All of the records must be set down again word for word.

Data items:
━━━━━━━━━━
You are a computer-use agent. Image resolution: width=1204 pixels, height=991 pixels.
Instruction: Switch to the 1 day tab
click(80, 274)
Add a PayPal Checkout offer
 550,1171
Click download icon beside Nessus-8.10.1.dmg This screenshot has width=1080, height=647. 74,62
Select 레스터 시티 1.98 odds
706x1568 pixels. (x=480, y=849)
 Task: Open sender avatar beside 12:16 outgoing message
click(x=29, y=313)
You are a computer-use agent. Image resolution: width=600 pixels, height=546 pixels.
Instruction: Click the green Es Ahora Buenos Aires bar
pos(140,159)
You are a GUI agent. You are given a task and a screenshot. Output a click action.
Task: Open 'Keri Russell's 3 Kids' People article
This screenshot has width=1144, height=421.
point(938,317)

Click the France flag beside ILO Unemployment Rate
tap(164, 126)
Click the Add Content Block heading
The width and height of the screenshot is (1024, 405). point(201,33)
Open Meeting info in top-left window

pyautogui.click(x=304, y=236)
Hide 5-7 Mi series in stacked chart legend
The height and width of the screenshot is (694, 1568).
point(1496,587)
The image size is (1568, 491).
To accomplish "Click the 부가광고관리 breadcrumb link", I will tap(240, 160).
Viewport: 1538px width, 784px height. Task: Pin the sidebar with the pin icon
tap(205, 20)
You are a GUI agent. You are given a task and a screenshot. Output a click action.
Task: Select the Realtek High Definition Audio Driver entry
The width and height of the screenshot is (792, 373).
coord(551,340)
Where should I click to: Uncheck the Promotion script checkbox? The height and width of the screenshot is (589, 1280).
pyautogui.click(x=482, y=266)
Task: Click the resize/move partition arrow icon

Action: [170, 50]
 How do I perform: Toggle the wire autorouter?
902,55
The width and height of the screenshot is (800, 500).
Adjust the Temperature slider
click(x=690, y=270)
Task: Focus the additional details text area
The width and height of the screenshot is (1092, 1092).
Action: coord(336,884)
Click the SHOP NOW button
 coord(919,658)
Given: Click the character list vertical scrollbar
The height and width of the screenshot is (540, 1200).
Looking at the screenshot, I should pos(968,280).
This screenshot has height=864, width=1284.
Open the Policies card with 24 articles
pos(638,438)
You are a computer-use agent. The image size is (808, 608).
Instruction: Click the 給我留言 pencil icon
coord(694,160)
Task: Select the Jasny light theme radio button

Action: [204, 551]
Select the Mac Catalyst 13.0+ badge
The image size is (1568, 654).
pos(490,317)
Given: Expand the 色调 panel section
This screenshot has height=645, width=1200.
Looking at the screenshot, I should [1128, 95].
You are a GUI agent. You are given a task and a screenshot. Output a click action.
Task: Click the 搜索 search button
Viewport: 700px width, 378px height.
━━━━━━━━━━
EXERCISE SOLUTION:
You are a computer-use agent. Image resolution: width=1204 pixels, height=991 pixels.
Instruction: Switch to the 1 day tab
click(80, 274)
Add a PayPal Checkout offer
 550,1171
Click download icon beside Nessus-8.10.1.dmg This screenshot has width=1080, height=647. 74,62
Select 레스터 시티 1.98 odds
706x1568 pixels. (x=480, y=849)
 Task: Open sender avatar beside 12:16 outgoing message
click(x=29, y=313)
You are a computer-use agent. Image resolution: width=600 pixels, height=546 pixels.
Instruction: Click the green Es Ahora Buenos Aires bar
pos(140,159)
You are a GUI agent. You are given a task and a screenshot. Output a click action.
Task: Open 'Keri Russell's 3 Kids' People article
This screenshot has width=1144, height=421.
point(938,317)

Click the France flag beside ILO Unemployment Rate
tap(164, 126)
Click the Add Content Block heading
The width and height of the screenshot is (1024, 405). point(201,33)
Open Meeting info in top-left window

pyautogui.click(x=304, y=236)
Hide 5-7 Mi series in stacked chart legend
The height and width of the screenshot is (694, 1568).
point(1496,587)
The image size is (1568, 491).
To accomplish "Click the 부가광고관리 breadcrumb link", I will tap(240, 160).
Viewport: 1538px width, 784px height. Task: Pin the sidebar with the pin icon
tap(205, 20)
You are a GUI agent. You are given a task and a screenshot. Output a click action.
Task: Select the Realtek High Definition Audio Driver entry
The width and height of the screenshot is (792, 373).
coord(551,340)
Where should I click to: Uncheck the Promotion script checkbox? The height and width of the screenshot is (589, 1280).
pyautogui.click(x=482, y=266)
Task: Click the resize/move partition arrow icon

Action: [170, 50]
 How do I perform: Toggle the wire autorouter?
902,55
The width and height of the screenshot is (800, 500).
Adjust the Temperature slider
click(x=690, y=270)
Task: Focus the additional details text area
The width and height of the screenshot is (1092, 1092).
Action: coord(336,884)
Click the SHOP NOW button
 coord(919,658)
Given: Click the character list vertical scrollbar
The height and width of the screenshot is (540, 1200).
Looking at the screenshot, I should pos(968,280).
This screenshot has height=864, width=1284.
Open the Policies card with 24 articles
pos(638,438)
You are a computer-use agent. The image size is (808, 608).
Instruction: Click the 給我留言 pencil icon
coord(694,160)
Task: Select the Jasny light theme radio button

Action: [204, 551]
Select the Mac Catalyst 13.0+ badge
The image size is (1568, 654).
pos(490,317)
Given: Expand the 色调 panel section
This screenshot has height=645, width=1200.
Looking at the screenshot, I should [1128, 95].
You are a GUI agent. You are given a task and a screenshot. Output a click action.
Task: Click the 搜索 search button
Viewport: 700px width, 378px height.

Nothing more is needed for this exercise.